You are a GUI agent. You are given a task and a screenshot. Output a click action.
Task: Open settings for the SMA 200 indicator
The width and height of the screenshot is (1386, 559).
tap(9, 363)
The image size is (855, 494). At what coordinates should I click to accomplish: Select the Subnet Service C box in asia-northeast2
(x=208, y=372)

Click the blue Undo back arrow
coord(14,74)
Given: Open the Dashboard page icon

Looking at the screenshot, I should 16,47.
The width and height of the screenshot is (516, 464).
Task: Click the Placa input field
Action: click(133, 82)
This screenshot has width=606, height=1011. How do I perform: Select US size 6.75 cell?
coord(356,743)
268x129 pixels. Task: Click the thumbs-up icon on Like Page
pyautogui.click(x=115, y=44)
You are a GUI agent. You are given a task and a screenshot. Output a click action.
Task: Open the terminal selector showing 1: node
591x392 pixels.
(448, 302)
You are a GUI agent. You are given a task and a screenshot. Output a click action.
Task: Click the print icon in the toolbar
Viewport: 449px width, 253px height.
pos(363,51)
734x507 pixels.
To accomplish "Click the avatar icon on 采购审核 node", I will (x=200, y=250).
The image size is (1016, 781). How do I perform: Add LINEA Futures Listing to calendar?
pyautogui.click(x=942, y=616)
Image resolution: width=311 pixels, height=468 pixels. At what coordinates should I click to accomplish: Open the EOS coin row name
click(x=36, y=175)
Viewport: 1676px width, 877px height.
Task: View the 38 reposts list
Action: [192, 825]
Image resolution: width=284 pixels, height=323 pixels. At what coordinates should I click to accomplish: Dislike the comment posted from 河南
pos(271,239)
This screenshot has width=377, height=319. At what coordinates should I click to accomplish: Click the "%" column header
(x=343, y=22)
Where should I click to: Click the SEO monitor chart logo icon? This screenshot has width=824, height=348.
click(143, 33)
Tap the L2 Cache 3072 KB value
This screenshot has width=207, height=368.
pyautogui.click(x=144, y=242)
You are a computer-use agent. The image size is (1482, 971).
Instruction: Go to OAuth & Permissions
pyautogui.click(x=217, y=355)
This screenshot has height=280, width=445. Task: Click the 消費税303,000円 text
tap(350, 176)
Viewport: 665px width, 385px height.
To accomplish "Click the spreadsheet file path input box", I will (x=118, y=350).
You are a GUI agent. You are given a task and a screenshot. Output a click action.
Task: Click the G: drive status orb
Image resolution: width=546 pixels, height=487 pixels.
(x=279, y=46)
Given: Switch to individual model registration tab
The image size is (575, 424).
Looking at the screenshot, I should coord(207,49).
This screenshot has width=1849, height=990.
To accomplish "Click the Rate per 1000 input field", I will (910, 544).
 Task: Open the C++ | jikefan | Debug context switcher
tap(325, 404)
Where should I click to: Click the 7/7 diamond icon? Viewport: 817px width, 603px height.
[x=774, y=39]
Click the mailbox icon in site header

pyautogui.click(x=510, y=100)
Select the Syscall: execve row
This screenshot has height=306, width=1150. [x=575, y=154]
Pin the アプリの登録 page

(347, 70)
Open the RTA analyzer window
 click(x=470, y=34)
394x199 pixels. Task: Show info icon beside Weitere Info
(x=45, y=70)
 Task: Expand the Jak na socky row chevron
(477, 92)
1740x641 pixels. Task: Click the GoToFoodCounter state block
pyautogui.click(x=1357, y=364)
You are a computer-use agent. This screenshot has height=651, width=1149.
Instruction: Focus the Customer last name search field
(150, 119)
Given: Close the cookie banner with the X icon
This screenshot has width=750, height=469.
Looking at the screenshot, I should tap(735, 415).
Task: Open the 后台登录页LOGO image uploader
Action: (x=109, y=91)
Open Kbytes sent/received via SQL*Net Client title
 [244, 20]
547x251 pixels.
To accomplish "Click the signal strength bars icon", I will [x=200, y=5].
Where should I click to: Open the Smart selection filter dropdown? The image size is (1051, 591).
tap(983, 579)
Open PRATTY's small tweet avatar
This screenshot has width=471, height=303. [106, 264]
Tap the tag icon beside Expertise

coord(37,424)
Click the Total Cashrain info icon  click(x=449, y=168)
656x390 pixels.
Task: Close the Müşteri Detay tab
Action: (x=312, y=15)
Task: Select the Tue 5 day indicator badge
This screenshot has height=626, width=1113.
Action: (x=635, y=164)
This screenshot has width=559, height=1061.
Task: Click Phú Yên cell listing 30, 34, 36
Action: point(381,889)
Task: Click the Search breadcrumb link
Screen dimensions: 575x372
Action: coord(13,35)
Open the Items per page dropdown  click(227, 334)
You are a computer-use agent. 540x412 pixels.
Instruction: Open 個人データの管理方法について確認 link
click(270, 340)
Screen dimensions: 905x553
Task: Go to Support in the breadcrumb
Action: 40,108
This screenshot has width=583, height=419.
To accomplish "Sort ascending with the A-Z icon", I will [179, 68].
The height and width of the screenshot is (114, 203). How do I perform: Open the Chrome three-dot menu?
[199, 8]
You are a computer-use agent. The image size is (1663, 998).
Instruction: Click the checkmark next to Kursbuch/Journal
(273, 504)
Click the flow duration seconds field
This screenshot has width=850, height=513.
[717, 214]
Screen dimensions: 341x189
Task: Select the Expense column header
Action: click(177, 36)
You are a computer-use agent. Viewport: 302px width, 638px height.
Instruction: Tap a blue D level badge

============

» Your instructions
For the string "with", show each line of the entries above where it occurs.

» Solution to this problem
Given: Close the cookie banner with the X icon
To accomplish "Sort ascending with the A-Z icon", I will [179, 68].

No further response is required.